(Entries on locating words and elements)
......

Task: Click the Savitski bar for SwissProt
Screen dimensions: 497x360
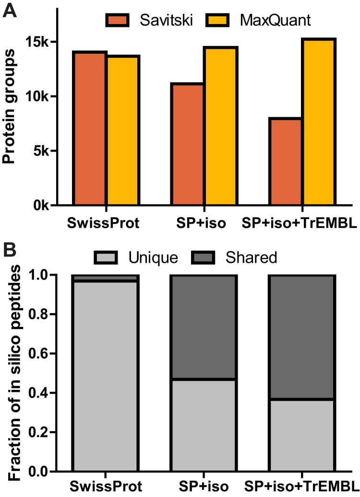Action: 89,128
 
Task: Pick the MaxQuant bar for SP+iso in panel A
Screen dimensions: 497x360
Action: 220,126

......

Requirements: Please write out every line of the material above again, adding 74 to each number in the Action coordinates, and leave the pictures out.

Exercise answer:
Task: Click the Savitski bar for SwissProt
Screen dimensions: 497x360
Action: 163,202
 
Task: Pick the MaxQuant bar for SP+iso in panel A
Screen dimensions: 497x360
Action: 294,200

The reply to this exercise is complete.